→ **Dataset entries**
::::

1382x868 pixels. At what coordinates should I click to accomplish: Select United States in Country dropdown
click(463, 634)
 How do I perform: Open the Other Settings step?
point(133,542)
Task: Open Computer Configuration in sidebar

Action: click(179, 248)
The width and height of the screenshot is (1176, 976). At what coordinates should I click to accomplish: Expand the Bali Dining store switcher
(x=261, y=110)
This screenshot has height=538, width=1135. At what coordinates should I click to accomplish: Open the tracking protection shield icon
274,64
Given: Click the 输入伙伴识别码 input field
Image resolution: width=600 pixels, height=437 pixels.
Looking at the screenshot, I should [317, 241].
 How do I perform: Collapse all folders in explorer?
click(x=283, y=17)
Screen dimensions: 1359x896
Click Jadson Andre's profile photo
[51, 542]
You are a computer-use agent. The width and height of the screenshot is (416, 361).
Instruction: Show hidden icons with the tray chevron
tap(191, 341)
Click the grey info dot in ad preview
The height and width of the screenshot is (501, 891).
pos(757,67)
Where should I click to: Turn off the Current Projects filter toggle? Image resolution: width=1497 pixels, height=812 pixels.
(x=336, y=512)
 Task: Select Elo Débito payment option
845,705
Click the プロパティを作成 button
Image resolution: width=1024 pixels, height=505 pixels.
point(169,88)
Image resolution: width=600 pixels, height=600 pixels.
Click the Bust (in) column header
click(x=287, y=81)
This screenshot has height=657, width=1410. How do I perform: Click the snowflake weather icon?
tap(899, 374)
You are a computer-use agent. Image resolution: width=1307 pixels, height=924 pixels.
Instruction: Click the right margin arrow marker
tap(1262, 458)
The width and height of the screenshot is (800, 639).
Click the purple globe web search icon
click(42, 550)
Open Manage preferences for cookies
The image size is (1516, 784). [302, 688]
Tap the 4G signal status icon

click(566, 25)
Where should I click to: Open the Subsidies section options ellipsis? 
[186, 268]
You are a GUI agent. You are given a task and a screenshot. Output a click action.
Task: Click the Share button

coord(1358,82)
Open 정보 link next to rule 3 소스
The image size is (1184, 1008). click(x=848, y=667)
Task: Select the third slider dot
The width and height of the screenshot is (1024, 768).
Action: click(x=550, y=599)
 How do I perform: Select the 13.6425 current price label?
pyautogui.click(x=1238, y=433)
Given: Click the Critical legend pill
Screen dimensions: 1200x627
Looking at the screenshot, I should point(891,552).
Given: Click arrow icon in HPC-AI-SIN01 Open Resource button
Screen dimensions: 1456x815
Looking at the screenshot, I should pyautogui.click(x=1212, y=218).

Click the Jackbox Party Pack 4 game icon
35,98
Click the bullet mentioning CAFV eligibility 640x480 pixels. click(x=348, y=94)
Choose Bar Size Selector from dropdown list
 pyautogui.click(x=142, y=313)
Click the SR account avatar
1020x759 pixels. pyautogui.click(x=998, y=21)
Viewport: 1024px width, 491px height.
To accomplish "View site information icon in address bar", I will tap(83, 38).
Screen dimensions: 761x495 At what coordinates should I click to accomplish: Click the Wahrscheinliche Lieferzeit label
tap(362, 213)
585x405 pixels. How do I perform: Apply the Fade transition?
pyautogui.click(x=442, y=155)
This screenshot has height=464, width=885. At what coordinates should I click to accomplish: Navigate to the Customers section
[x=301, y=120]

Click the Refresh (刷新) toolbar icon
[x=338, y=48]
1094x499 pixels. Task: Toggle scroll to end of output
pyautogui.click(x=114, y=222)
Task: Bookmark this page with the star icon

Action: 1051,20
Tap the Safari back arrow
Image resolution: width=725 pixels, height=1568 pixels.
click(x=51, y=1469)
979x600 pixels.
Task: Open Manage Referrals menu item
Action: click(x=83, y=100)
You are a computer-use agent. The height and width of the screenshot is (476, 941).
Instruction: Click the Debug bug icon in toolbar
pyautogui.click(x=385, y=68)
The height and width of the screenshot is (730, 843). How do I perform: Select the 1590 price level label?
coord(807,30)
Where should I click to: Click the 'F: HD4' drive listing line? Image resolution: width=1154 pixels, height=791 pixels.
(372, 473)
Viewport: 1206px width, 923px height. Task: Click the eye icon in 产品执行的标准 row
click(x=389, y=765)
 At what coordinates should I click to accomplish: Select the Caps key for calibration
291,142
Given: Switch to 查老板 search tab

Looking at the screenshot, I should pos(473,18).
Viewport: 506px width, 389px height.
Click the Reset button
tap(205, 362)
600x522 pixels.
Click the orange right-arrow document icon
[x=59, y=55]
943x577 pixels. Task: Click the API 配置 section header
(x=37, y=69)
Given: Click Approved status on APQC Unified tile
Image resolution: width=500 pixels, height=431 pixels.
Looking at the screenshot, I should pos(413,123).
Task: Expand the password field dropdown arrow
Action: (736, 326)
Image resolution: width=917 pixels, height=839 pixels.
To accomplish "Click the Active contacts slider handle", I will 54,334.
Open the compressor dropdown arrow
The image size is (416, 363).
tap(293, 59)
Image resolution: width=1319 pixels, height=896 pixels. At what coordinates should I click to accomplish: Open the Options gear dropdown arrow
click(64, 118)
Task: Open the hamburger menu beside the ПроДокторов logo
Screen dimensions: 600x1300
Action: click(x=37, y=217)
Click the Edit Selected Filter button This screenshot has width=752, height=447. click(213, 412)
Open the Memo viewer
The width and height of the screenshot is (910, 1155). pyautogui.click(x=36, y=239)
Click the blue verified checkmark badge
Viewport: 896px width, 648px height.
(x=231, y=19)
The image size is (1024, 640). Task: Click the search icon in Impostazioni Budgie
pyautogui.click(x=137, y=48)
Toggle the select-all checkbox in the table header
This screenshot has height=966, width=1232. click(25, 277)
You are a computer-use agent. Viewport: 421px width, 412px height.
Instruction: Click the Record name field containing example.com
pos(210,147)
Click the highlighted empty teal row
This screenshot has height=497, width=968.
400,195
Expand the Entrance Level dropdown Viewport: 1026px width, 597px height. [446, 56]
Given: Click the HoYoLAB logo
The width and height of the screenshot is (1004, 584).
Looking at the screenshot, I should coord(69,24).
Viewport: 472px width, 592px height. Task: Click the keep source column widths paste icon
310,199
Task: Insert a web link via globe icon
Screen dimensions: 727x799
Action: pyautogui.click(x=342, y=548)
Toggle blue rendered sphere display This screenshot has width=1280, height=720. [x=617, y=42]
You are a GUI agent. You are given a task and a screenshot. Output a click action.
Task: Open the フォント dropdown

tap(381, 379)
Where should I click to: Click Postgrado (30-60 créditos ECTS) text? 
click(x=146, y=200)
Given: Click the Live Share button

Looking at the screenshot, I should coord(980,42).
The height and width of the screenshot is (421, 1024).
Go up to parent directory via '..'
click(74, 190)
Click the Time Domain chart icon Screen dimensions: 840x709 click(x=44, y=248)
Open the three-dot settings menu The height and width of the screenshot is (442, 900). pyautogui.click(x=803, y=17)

::::

→ **Aim of the task**
With the line holding "Click the Refresh (刷新) toolbar icon" as the first and the line holding "600x522 pixels." as the last, set down that range of the entries above exactly, and nothing else.

→ **Answer space**
Click the Refresh (刷新) toolbar icon
[x=338, y=48]
1094x499 pixels. Task: Toggle scroll to end of output
pyautogui.click(x=114, y=222)
Task: Bookmark this page with the star icon

Action: 1051,20
Tap the Safari back arrow
Image resolution: width=725 pixels, height=1568 pixels.
click(x=51, y=1469)
979x600 pixels.
Task: Open Manage Referrals menu item
Action: click(x=83, y=100)
You are a computer-use agent. The height and width of the screenshot is (476, 941).
Instruction: Click the Debug bug icon in toolbar
pyautogui.click(x=385, y=68)
The height and width of the screenshot is (730, 843). How do I perform: Select the 1590 price level label?
coord(807,30)
Where should I click to: Click the 'F: HD4' drive listing line? Image resolution: width=1154 pixels, height=791 pixels.
(372, 473)
Viewport: 1206px width, 923px height. Task: Click the eye icon in 产品执行的标准 row
click(x=389, y=765)
 At what coordinates should I click to accomplish: Select the Caps key for calibration
291,142
Given: Switch to 查老板 search tab

Looking at the screenshot, I should pos(473,18).
Viewport: 506px width, 389px height.
Click the Reset button
tap(205, 362)
600x522 pixels.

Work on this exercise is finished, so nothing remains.